* _Task directions_: Your task is to count the lines of the entries below that include the word "computer" and to give only the resulting number.

* _Dataset entries_:
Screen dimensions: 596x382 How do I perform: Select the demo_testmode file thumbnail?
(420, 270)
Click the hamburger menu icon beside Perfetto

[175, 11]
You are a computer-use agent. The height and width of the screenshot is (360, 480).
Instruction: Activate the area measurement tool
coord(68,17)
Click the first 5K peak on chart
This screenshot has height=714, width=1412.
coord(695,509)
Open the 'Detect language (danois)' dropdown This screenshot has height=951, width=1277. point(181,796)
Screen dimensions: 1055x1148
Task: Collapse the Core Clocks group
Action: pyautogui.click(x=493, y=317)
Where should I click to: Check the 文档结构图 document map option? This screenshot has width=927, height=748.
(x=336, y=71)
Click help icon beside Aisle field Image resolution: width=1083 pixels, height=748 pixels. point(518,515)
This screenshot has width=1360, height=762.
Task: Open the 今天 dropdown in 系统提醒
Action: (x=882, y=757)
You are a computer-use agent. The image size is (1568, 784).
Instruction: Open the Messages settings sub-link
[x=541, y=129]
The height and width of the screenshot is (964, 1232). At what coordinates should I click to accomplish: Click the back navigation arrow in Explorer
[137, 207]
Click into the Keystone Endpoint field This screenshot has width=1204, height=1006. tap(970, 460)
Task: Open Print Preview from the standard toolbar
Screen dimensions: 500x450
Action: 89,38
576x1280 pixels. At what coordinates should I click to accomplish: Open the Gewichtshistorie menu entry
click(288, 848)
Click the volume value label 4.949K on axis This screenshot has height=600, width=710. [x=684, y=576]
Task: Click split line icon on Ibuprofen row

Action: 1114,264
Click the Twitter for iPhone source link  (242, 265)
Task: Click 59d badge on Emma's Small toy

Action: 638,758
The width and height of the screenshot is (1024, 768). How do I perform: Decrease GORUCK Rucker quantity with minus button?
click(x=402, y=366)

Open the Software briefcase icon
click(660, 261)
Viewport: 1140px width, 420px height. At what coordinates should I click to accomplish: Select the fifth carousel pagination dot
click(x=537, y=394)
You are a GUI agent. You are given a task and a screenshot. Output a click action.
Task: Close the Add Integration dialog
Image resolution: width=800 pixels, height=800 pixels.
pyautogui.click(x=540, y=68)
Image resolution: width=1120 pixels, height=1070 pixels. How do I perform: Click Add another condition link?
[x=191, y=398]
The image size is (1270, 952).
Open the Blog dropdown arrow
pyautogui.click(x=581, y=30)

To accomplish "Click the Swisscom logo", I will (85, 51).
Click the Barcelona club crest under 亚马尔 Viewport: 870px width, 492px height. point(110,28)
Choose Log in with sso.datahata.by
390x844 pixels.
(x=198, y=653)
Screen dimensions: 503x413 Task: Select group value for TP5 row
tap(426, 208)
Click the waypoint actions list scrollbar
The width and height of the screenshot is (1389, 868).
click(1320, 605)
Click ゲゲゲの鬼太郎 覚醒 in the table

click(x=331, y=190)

* _Answer_: 2